TODO - IDEAS / IMPROVES

  • DER Entitlements converter method - currently, only the convert_xml_entitlements_to_dict() method exists. I need to create a Python parser for DER-encoded entitlements.
  • SuperBlob parser - to find other blobs in Code Signature.
  • Entitlements Blob parser - to check if XML and DER blobs exist.
  • Every method in the Snake class that use Entitlements should parse first XML > DER (currently, only XML parser exists)
  • After making a SuperBlob parser and CodeDirectory blob parser, modify hasHardenedRuntime to check Runtime flag by using bitmask, instead of string.

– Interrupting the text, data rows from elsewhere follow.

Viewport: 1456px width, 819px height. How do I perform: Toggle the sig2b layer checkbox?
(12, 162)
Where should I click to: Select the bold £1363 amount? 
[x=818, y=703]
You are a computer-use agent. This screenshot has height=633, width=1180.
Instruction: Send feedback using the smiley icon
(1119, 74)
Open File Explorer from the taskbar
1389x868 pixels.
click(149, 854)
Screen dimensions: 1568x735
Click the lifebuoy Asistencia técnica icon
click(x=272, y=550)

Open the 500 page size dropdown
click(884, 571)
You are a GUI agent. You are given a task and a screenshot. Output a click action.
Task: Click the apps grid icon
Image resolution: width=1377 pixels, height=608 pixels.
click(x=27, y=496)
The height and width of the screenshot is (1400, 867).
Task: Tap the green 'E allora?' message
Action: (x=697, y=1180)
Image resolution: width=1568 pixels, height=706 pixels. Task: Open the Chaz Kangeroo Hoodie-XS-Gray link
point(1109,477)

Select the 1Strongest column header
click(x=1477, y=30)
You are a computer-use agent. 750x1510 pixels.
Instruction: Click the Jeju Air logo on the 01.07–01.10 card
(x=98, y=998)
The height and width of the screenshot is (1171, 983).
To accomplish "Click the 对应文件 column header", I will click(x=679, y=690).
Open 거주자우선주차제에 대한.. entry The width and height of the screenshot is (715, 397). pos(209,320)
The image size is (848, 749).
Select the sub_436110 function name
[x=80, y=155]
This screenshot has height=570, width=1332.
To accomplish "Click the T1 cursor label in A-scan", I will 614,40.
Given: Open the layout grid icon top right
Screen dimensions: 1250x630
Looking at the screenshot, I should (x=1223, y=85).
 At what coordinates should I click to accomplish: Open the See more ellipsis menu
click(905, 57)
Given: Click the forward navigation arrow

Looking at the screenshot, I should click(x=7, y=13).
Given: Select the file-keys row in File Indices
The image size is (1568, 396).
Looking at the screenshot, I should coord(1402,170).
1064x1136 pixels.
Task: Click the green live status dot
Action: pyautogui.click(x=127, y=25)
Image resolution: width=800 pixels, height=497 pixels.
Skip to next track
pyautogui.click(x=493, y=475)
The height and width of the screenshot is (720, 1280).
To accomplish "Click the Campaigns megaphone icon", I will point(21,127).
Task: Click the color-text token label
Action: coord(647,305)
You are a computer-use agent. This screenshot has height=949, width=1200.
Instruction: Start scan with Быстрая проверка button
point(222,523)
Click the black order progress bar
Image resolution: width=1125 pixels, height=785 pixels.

  • Build Dyld Shared Cache parser and extractor to make SnakeIV independant of dyld-shared-cache-extractor.
  • Create RottenApple.app in another repository and use it for testing.
  • Add Dyld Closure chapter to Snake&Apple V - Dyld.
  • Move kext_prelinkinfo, dumpPrelink_info and dumpPrelink_text to Snake & Apple chapter about Kernel Extensions when ready.
  • Add kernelcache parser.
  • Add LC_FILESET_ENTRY method to dumpKernelExtension.
  • Consider moving methods like removeNullBytesAlignment, calcTwoComplement64 etc. to Utils class.
  • Move --mig option to Snake & Apple chapter about Mach Kernel when ready.
  • Make Thread manager class and improve the Threading.thread with tracing methods and kill().
  • Reconsider moving --xattr like args to another Snake class related to filesystem.
  • Consider adding second option to dump Sandbox Operations based on this Csaba Fitzl comment.